[Input data start]

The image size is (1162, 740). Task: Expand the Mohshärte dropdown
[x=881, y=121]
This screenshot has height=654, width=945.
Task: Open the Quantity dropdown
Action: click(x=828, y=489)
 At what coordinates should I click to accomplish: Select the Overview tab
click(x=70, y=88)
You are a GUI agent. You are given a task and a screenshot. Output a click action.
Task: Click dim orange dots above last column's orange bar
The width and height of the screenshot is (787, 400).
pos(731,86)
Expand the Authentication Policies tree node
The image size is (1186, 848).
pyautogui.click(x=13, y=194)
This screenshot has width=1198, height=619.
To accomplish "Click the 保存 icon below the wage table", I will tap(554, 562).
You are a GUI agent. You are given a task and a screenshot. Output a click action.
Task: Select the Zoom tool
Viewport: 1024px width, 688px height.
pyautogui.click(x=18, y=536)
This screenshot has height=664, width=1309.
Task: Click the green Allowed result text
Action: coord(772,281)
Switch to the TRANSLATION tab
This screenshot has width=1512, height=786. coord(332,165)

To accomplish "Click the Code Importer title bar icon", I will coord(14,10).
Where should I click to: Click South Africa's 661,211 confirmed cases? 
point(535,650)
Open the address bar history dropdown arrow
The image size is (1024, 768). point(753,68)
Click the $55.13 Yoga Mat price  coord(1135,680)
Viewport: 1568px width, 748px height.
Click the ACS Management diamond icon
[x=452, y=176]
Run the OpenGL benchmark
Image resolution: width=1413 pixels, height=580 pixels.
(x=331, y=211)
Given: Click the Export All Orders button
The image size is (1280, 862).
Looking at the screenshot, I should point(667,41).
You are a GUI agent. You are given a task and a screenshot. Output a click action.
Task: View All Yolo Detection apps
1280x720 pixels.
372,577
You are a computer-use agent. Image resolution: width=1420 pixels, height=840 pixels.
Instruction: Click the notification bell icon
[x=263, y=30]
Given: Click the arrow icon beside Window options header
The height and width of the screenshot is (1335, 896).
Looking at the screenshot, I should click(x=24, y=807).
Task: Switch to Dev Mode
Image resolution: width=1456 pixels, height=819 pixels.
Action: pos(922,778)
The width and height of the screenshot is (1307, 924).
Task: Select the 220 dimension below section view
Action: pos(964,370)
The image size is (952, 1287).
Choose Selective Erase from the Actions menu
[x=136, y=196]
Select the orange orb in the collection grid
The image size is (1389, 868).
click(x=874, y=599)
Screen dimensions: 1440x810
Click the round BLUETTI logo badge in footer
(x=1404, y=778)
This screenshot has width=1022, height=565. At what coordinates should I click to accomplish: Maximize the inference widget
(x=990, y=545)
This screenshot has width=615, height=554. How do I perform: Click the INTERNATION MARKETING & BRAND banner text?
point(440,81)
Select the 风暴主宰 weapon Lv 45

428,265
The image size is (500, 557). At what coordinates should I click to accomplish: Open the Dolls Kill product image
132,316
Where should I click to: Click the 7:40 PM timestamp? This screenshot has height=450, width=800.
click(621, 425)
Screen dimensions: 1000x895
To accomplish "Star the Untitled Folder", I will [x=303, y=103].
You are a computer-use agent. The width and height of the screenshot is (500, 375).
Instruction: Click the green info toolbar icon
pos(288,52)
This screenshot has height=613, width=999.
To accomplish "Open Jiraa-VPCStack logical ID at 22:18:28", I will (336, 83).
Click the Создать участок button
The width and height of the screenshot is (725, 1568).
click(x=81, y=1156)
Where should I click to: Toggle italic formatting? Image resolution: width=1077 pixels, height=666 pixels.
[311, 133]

[Input data end]

Stated goal:
Copy out the items above word for word, from the first line through the line containing "The image size is (1024, 768). point(753,68)", including that line.

Response to this exercise:
The image size is (1162, 740). Task: Expand the Mohshärte dropdown
[x=881, y=121]
This screenshot has height=654, width=945.
Task: Open the Quantity dropdown
Action: click(x=828, y=489)
 At what coordinates should I click to accomplish: Select the Overview tab
click(x=70, y=88)
You are a GUI agent. You are given a task and a screenshot. Output a click action.
Task: Click dim orange dots above last column's orange bar
The width and height of the screenshot is (787, 400).
pos(731,86)
Expand the Authentication Policies tree node
The image size is (1186, 848).
pyautogui.click(x=13, y=194)
This screenshot has width=1198, height=619.
To accomplish "Click the 保存 icon below the wage table", I will tap(554, 562).
You are a GUI agent. You are given a task and a screenshot. Output a click action.
Task: Select the Zoom tool
Viewport: 1024px width, 688px height.
pyautogui.click(x=18, y=536)
This screenshot has height=664, width=1309.
Task: Click the green Allowed result text
Action: coord(772,281)
Switch to the TRANSLATION tab
This screenshot has width=1512, height=786. coord(332,165)

To accomplish "Click the Code Importer title bar icon", I will coord(14,10).
Where should I click to: Click South Africa's 661,211 confirmed cases? 
point(535,650)
Open the address bar history dropdown arrow
The image size is (1024, 768). point(753,68)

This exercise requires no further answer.